Pagano definisce ‘neo terrorista’ Silvia Romano, è polemica a Montecitorio

Non appena Alessandro Pagano ha pronunciato la frase “Silvia Romano neo terrorista”, dall’emiciclo di Montecitorio si sono levate immediate urla di disapprovazione. La prima ad intervenire è stata proprio la vicepresidente della Camera, la forzista Mara Carfagna, che in quel momento presiedeva la seduta. La Carfagna ha definito “inopportune” le parole del collega leghista. Stessa definizione, inopportune, utilizzata da un esagitato Emanuele Fiano del Pd che si è diretto minacciosamente verso i banchi dell’opposizione. Una bagarre placatasi per miracolo alla quale ha cercato di mettere un punto proprio il leader della Lega.

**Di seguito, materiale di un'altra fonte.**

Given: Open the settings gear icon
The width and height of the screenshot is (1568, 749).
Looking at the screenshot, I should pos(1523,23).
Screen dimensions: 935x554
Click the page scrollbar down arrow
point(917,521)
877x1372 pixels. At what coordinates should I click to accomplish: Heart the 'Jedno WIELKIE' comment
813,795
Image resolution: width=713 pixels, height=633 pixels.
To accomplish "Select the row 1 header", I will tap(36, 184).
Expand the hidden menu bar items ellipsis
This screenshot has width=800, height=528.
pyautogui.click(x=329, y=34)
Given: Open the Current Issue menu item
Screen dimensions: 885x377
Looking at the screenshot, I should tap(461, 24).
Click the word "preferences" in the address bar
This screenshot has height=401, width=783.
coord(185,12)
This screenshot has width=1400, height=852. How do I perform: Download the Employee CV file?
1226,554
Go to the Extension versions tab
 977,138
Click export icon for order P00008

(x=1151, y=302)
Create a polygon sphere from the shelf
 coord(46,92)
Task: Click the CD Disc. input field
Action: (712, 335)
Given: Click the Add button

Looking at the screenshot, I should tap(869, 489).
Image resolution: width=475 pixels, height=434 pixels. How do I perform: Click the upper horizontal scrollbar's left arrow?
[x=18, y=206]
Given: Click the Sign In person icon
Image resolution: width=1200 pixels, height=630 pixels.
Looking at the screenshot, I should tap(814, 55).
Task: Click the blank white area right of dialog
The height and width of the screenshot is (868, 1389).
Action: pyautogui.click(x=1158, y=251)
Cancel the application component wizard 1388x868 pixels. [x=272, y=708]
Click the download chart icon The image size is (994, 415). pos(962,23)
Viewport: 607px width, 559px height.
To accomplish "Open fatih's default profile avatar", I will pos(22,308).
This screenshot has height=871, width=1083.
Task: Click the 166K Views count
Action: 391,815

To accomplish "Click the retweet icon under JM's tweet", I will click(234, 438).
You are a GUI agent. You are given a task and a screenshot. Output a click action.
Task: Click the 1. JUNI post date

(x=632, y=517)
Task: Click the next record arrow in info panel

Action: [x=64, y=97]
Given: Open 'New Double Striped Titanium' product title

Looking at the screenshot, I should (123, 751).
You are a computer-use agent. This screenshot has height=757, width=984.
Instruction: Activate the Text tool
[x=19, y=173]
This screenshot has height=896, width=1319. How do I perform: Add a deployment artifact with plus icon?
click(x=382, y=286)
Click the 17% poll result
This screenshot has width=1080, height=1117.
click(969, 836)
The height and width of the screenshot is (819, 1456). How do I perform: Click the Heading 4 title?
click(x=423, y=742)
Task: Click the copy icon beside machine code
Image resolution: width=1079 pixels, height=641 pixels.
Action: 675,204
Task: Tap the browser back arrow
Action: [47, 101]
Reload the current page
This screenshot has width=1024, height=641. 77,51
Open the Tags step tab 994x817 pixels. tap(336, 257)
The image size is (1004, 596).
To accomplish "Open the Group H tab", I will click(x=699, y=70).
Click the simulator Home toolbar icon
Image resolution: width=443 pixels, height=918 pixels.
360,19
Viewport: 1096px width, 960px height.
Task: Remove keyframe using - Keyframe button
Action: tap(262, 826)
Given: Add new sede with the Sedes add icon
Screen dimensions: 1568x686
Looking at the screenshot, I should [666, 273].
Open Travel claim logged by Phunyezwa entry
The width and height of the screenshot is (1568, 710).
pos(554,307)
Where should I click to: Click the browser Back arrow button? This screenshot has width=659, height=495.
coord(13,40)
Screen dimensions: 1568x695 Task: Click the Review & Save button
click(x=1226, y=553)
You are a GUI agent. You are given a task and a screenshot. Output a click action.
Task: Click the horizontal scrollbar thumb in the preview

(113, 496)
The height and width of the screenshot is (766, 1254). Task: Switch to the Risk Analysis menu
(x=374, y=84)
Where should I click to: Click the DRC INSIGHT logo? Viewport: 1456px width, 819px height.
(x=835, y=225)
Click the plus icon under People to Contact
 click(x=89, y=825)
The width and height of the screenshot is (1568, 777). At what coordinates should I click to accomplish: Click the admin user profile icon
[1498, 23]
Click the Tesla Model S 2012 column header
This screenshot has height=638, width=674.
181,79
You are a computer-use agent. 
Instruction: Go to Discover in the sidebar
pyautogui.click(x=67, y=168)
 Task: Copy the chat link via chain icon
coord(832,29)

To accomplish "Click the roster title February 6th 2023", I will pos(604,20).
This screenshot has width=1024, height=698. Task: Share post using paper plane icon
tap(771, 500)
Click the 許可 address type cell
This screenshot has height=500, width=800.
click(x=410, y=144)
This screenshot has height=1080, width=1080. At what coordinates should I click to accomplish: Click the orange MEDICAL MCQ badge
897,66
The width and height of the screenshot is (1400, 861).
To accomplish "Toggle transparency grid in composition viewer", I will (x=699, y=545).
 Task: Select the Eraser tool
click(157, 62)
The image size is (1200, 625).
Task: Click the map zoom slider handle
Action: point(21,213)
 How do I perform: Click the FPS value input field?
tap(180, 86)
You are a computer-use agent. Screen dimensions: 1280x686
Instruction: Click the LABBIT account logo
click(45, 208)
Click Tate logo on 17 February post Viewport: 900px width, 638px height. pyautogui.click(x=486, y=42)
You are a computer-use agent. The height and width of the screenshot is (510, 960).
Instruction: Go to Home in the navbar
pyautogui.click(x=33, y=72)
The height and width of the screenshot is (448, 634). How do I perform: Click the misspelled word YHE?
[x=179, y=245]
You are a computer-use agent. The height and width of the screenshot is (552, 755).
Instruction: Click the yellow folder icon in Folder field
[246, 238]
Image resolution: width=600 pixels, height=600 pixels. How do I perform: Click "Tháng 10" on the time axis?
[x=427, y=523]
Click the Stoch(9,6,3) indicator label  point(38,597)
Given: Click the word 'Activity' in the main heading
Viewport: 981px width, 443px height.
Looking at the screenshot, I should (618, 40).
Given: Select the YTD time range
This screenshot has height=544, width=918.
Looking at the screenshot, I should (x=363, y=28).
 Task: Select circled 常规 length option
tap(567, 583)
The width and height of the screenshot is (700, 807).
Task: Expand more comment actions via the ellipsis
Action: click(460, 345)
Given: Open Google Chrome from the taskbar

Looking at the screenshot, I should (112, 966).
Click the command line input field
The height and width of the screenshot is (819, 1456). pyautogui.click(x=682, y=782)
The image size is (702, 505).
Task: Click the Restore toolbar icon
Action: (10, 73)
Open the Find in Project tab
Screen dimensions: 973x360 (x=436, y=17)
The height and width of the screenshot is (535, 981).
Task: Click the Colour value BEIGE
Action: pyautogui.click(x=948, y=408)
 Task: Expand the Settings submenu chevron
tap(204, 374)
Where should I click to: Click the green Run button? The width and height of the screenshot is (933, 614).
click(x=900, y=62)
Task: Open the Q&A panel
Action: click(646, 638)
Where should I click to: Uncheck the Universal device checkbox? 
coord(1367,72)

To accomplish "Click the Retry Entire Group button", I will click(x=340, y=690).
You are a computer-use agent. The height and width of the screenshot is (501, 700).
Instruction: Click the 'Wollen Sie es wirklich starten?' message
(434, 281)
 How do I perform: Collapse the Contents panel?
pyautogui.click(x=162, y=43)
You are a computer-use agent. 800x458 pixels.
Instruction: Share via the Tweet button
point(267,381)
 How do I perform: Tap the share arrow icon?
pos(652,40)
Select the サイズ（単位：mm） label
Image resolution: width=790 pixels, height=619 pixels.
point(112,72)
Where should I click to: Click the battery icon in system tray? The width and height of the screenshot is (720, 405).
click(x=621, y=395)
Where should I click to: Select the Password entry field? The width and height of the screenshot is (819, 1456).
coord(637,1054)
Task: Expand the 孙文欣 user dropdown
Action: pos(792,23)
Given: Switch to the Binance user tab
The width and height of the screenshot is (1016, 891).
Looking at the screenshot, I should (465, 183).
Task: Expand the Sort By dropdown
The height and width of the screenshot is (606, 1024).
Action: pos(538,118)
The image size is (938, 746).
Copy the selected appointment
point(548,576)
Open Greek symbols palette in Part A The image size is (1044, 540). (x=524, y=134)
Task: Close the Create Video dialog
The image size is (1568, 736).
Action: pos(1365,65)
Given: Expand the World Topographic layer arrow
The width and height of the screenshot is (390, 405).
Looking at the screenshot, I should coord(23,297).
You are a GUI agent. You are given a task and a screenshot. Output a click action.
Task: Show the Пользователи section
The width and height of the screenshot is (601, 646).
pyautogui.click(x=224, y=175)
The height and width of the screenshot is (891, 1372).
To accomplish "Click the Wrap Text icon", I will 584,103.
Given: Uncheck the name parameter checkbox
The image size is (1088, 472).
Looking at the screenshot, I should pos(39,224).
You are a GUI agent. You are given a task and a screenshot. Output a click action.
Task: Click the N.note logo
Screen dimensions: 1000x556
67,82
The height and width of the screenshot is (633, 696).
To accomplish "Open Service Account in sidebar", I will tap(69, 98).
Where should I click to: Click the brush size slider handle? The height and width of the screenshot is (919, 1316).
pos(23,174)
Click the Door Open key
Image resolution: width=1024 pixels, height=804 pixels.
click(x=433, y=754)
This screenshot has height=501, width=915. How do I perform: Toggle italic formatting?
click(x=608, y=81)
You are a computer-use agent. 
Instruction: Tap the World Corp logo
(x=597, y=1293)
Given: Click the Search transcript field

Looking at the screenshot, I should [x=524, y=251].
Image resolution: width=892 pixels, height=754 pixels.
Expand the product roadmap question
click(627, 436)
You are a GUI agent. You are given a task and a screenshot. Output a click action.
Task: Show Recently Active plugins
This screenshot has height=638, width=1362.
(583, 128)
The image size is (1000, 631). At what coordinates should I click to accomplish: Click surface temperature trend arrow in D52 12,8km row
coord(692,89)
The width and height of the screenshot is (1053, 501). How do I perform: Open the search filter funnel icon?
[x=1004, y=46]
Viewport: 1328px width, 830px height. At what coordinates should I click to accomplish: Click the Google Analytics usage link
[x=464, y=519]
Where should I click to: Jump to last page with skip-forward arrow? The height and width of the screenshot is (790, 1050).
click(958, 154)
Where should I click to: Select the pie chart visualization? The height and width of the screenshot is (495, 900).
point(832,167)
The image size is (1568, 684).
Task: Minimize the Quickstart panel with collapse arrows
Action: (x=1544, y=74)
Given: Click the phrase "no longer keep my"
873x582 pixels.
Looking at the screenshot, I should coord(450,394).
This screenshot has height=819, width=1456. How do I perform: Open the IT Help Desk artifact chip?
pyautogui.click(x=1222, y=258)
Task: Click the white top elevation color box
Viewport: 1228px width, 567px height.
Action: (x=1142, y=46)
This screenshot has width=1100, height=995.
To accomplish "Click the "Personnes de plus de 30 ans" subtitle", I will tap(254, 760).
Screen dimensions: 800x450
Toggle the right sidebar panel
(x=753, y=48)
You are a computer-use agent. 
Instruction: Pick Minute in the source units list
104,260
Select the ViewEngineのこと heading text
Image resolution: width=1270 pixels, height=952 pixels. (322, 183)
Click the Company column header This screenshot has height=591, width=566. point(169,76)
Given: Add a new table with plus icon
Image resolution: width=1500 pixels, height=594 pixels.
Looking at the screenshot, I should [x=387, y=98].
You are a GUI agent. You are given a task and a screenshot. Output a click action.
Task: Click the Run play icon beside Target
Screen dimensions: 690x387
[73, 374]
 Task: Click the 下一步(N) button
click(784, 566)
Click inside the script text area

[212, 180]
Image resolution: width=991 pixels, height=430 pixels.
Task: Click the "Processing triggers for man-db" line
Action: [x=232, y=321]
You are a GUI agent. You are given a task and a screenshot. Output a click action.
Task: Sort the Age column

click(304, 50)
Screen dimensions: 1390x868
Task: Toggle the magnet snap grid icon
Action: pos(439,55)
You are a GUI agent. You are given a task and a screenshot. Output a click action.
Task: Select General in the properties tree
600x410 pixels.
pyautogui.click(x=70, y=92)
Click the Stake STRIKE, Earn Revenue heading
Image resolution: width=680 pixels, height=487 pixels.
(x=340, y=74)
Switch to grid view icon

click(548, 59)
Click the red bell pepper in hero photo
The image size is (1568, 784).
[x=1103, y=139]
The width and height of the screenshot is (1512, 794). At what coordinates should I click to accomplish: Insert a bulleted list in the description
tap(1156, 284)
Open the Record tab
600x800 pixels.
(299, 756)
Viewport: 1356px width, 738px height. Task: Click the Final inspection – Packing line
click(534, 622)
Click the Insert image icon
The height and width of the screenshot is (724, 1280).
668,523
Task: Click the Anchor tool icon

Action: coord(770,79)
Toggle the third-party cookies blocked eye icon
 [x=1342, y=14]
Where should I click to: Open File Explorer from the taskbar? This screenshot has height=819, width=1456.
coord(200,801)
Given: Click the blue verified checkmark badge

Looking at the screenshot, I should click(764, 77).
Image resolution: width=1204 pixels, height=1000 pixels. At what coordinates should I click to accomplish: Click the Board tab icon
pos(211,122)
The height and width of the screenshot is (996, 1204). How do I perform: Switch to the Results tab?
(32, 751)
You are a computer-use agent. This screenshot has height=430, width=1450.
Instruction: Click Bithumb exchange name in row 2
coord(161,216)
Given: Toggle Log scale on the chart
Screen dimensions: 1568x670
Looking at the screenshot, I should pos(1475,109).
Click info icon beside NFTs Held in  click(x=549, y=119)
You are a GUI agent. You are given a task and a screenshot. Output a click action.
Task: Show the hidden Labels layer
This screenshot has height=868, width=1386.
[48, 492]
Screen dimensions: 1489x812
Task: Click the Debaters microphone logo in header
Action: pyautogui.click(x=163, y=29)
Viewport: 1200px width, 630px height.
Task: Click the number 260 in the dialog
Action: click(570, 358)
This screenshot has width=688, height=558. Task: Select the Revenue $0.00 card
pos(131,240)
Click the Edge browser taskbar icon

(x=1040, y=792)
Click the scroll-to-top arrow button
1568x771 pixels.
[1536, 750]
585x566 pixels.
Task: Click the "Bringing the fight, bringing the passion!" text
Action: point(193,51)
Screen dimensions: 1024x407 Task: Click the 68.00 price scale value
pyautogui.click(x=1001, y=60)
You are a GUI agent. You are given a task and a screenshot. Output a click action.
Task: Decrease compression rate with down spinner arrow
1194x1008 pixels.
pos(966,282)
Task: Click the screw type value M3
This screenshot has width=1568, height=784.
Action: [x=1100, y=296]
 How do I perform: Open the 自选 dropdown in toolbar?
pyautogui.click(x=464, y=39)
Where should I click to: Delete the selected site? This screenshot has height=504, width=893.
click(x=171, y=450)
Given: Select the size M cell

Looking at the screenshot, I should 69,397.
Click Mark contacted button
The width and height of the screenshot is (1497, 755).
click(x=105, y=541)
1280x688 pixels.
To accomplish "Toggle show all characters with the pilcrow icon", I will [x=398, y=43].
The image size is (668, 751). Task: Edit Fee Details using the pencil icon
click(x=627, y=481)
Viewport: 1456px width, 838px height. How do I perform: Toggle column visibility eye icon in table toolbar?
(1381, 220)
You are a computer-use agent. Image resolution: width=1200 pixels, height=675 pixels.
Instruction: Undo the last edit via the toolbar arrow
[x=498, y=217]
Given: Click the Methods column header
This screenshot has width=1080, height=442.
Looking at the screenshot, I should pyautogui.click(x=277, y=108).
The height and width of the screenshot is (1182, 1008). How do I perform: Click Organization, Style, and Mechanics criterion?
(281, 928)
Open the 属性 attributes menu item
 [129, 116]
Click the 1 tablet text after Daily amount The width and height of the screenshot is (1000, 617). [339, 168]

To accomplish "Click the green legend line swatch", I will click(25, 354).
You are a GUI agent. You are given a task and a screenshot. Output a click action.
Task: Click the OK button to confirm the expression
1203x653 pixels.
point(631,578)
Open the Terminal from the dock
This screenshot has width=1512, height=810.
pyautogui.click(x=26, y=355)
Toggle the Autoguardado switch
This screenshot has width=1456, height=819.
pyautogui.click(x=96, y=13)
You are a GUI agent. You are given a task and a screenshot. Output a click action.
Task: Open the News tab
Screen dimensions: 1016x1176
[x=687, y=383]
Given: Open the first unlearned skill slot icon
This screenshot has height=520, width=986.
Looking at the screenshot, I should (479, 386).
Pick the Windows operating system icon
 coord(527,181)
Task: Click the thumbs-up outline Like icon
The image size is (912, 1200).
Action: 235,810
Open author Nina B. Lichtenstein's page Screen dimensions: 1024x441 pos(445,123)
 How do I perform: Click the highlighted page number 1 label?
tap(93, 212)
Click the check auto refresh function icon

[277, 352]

“Il problema non è Silvia Romano, ma l’uso che il governo ne ha fatto, esibendola il diretta tv e facendo uno spottone ai tagliagole”, ha tagliato corto Matteo Salvini.

Il renziano Anzaldi difende Silvia Romano e attacca il Tg2

Ma la tempesta mediatica e Politica non si è placata. Protagonista ne è diventato il deputato renziano Michele Anzaldi.

In un post pubblicato sul suo profilo Facebook, Anzaldi accusa pubblicamente la redazione del Tg2, e il direttore Gennaro Sangiuliano, di aver “censurato alle 13:00 il sonoro delle offensive parole del leghista nei confronti di Silvia Romano definita neo terrorista” . Poi, nell’edizione delle 20:30, il telegiornale del secondo canale Rai sarebbe “arrivato addirittura a manipolare le immagini ufficiali della Camera pur di eliminare qualsiasi riferimento visivo a Salvini e al partito della Lega”.

Anzaldi invoca l’intervento di sindacati, OdG e Agcom

Di fronte a questo gravissimo vulnus per l’informazione, prosegue poi Anzaldi, è necessario l’intervento del direttore dell’informazione della tv pubblica Di Bella. Il Tg2, insomma, sarebbe stato l’unico telegiornale italiano “a non far sentire le prole di Pagano” contro Silvia Romano. Ma non solo, perché anche il nome del partito di Pagano, la Lega, sarebbe stato fatto sparire dal sottopancia mandato in onda. In un secondo post, poi, il fedelissimo di Matteo Renzi rincara la dose chiamando in causa sindacati, Ordine dei Giornalisti e Agcom per esprimere il loro parere sulla “manipolazione” compiuta dal Tg2.